Motion Correction: The local signal intensity changes caused by the dynamic contrast agent inhibit the application of traditional image registration techniques to retrospectively correct for respiratory motion. To counter-act this, a matrix decomposition technique, robust principal component analysis (RPCA), is employed in order to separate the image series into low-rank and sparse components. It has been found that the low-rank component well models the baseline signal and that the sparse component contains the dynamic signal enhancement (see Figure 1).6 Image registration techniques can then be applied to the low-rank component which contains no dynamic contrast. The computed deformation fields are subsequently used to correct the original image series. The image series motion corrected in such a manner lead to clear and well-defined maximum intensity projections (MIPs), which then allows for significantly more accurate segmentation of the myocardium (see Figure 2).
Segmentation: Pixels are clustered into perfusion-superpixels,7 as shown in Figure 3, using simple linear iterative clustering (SLIC)8 to group pixels that are close in both space and intensity in the MIP, as well as having similar time dynamics. This creates anatomically meaningful groups of pixels that already give an over-segmentation of the myocardium. A feature vector is then created for each superpixel based on the principal components of the time-intensity curves for that superpixel and these feature vectors are used to train a linear discriminant analysis (LDA) classifier. Therefore, given a new unseen image series, the classifier can assign a probability that each of its computed superpixels belong to the myocardium. The probability maps, such as Figure 4, locate the myocardium and active contours can then be fit to give a final segmentation. The result of which is shown in Figure 5.
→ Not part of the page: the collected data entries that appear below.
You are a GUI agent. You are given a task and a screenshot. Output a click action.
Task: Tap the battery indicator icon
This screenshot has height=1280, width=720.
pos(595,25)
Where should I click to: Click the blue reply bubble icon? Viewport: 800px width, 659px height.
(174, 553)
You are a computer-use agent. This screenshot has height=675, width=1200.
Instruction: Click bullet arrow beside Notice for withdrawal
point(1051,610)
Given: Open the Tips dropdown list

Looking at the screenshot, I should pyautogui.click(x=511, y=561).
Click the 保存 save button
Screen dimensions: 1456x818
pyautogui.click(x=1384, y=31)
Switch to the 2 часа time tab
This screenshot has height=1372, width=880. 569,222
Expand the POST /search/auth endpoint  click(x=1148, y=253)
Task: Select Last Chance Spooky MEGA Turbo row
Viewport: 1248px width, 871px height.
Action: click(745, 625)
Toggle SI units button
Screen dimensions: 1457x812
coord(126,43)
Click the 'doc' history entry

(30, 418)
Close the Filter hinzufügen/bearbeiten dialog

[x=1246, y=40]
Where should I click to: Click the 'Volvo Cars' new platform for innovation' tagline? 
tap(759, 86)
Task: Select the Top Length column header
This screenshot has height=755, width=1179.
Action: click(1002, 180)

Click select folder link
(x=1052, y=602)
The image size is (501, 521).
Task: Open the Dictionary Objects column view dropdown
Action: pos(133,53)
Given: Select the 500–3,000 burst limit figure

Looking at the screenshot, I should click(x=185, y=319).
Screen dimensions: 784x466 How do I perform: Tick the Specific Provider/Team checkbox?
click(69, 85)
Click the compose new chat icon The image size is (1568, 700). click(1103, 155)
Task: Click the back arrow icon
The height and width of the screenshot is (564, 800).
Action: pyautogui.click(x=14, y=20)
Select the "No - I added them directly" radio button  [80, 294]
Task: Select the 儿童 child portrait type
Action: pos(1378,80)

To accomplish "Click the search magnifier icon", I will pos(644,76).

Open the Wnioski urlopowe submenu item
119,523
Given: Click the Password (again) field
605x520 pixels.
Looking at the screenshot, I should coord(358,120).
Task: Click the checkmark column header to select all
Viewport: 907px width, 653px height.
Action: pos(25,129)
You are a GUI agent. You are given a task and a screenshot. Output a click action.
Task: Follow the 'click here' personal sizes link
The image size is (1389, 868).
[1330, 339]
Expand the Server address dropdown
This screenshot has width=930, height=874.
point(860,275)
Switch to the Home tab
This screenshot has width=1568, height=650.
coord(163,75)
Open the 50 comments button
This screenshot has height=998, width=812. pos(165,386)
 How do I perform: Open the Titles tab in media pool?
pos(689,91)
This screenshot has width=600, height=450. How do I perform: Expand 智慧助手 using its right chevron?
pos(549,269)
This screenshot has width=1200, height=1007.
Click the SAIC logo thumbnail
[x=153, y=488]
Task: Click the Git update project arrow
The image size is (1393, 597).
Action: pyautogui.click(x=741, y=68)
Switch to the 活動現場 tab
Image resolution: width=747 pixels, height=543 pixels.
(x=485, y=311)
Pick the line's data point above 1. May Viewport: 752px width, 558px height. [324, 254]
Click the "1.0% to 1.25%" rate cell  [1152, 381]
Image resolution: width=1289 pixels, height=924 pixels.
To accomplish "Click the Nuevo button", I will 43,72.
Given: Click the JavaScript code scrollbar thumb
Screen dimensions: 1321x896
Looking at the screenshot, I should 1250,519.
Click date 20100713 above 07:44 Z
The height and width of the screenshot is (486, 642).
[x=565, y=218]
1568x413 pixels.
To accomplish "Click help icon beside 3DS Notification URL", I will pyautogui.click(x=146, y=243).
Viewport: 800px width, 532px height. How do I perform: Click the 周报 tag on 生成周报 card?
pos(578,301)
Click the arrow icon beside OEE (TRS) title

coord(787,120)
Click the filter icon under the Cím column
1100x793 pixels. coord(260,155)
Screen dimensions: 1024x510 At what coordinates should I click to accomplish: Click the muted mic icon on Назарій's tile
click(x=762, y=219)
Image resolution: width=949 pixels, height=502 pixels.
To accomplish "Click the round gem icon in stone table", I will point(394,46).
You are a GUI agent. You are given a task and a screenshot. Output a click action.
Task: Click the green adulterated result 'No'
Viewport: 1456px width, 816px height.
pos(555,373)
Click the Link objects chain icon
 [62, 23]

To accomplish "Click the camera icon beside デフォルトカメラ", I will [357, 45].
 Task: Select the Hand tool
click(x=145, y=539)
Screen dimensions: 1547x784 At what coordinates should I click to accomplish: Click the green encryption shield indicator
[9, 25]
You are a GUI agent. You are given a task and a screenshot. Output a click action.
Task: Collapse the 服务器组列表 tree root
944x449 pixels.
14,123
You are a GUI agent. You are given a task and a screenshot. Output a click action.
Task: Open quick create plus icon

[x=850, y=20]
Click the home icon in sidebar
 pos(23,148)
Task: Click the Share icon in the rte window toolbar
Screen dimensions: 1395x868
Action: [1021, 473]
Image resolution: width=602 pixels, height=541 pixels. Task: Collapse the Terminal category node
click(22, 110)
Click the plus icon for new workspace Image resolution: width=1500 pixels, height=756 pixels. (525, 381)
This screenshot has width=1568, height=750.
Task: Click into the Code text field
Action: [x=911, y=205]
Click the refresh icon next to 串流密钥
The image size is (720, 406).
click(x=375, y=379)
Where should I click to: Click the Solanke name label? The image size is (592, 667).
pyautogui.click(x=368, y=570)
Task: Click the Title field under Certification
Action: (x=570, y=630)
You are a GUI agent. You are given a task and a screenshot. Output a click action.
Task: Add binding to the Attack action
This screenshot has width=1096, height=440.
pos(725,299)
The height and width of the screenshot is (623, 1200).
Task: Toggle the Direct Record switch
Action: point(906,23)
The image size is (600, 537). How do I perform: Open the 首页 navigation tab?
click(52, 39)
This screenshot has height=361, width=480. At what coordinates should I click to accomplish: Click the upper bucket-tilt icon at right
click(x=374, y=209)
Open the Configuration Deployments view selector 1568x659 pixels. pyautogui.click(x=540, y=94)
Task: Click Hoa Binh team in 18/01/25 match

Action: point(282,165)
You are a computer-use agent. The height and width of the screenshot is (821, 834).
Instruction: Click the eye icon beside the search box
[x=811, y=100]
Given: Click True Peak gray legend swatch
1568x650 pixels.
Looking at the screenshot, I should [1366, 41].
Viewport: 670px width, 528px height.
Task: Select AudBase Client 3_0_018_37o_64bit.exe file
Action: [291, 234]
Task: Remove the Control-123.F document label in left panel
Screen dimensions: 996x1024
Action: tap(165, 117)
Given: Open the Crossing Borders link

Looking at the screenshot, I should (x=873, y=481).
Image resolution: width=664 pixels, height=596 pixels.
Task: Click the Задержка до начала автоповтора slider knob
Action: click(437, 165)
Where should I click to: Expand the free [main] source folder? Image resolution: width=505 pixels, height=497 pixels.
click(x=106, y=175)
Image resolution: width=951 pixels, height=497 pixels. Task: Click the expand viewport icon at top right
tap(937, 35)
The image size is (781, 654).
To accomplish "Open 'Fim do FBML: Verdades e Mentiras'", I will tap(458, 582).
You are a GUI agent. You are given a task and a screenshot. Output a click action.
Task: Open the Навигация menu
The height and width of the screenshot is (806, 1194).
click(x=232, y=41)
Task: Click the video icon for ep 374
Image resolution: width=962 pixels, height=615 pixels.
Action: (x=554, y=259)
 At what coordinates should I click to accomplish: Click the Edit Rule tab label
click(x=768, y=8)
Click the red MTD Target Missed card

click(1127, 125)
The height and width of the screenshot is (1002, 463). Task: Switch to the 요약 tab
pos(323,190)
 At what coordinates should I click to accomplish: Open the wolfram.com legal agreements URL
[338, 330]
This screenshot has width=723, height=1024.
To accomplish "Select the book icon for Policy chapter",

The motion correction was first evaluated by comparing automatically extracted time-intensity curves before and after motion correction to ground-truth curves. The ground-truth curves are manually extracted using a unique segmentation for each frame whereas the automatically extracted curves use only one segmentation as a mask for the whole images series. The mean normalised mean square error with the ground-truth improves from 0.76 (0.8) to 0.50 (0.62) and the mean Pearson correlation coefficient improves from 0.77 (0.25) to 0.89 (0.17) after motion correction (n=60). It was further shown that there is no statistical difference between pharmacokinetic model parameters computed automatically after this motion correction scheme and the ground-truth values which are obtained through manual motion correction. The average Dice coefficient of overlap between the automatically generated myocardial segmentation and expertly drawn contours is 0.70 using 16 image series, with one segmentation failing to converge. 2-fold cross-validation was employed to prevent the classifier learning the segmentation for a rest series using the stress series of the same patient or vice versa.